Bill C-51 information session at Native Sons Hall

Panel and discussion on the federal government’s proposed Anti-terrorism Act

  • Mar. 27, 2015 1:00 p.m.

The Comox Valley Peace Group and the Campbell River Courtenay and District Labour Council are hosting a panel and discussion on the federal government’s proposed “Anti-terrorism Act, 2015”, Bill C-51, 7 p.m. Wednesday, April 1 at Upper Native Sons Hall in Courtenay.

The legislation is currently at the stage of public hearings before the House of Commons Standing Committee on Public Safety and National Security.

Bill C-51 is an omnibus bill that creates new law and amends existing legislation. It is divided into five parts, the Security of Canada Information Sharing Act, the Secure Air Travel Act, amendments to the Criminal Code, the Canadian Security Intelligence Service (CSIS) Act, and the Immigration and Refugee Protection Act as well as making related and consequential amendments to other acts.

It follows Bill C-44, the Protection of Canada from Terrorists Act, which was at the report state in the House of Commons when Bill C-51 was introduced on January 15. Bill C-44 expands the powers of the Canadian Security Intelligence Service (CSIS) to obtain information on Canadians from the spy agencies of the US, Britain, Australia and New Zealand, protect its sources, conduct preventative arrests and revoke Canadian citizenship. It also authorizes the violation of the sovereignty and laws of other nations.

Bill C-51 would expand on the extraordinary powers of C-44 and is opposed by the New Democratic and Green Parties, supported by the Conservative and Liberal Parties.

Legal experts, former Prime Ministers, judges, civil liberties organizations, trade unions, First Nations organizations and thousands of Canadians from coast to coast, have taken a stand against the legislation which many believe would create a virtual police state with CSIS allowed to act with impunity.
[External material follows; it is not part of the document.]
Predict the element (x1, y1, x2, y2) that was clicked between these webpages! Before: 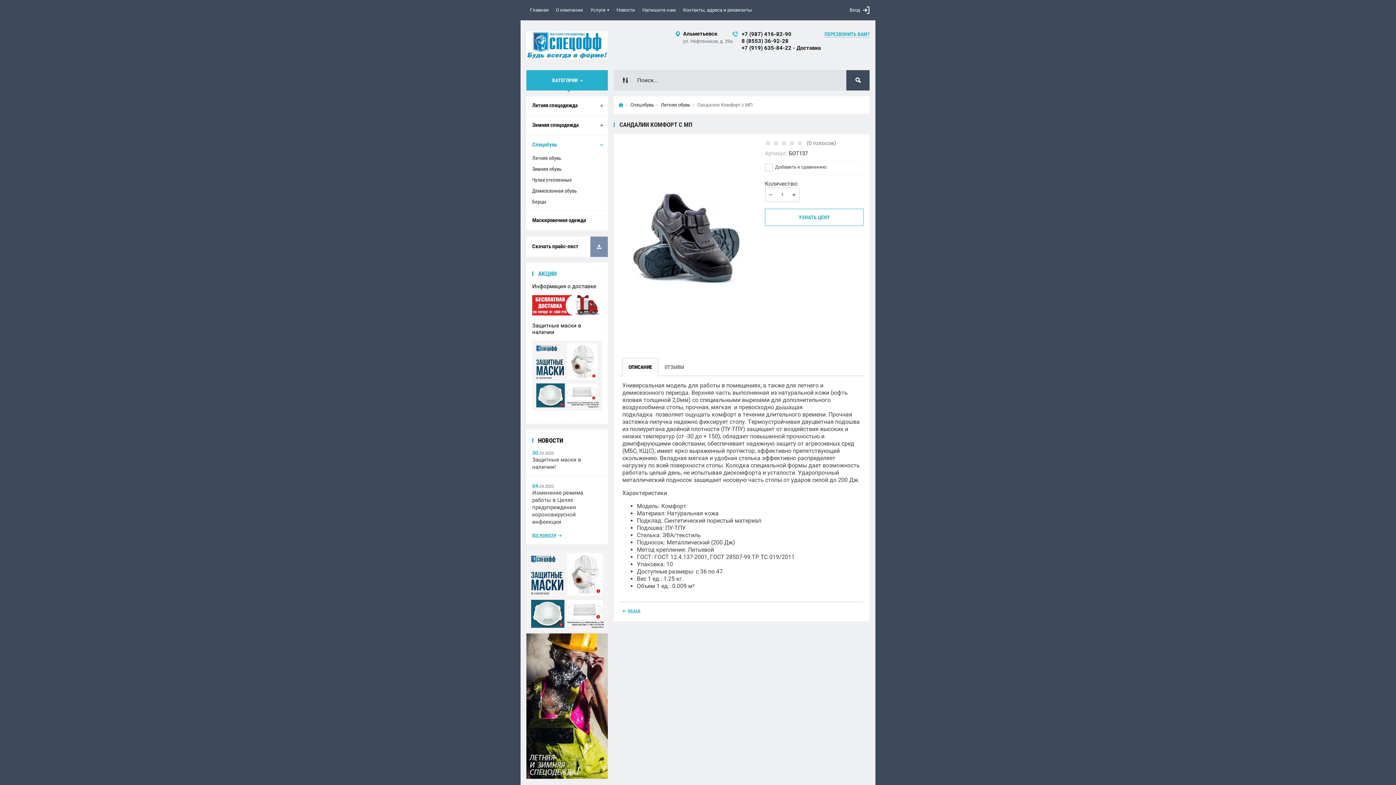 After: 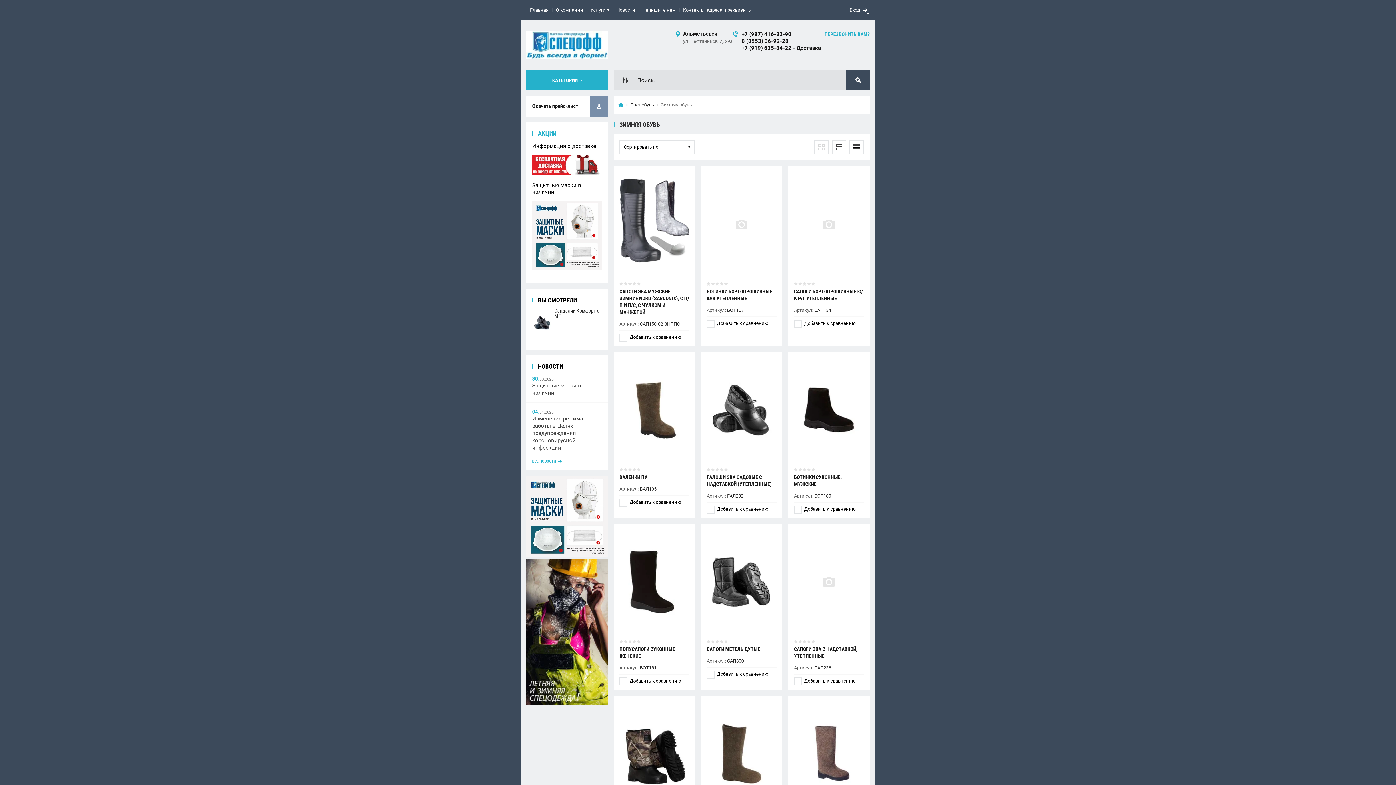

The wording of the legislation and the amendments it would make to existing law would create a society where police and other agencies of the state could invade our homes without a warrant on mere suspicion of anti-government thought, discussion or plans for peaceful demonstrations against pipelines, tankers, fracking, war, and torture, and criminalize First Nations defending land rights and job actions of workers.

Jennifer Pass and Jack Welsh will review the provisions of the bill itself, and Barb Biley will review the history of “anti-terror” legislation in Canada and the consequences for First Nations, environmental activists, trade unions, and national minorities. Anne Davis will address the concerns of organized labour.  There will be ample time for discussion following the panel.

There is no admission charge but  donations to cover the costs will be accepted.

Come and learn and share your views.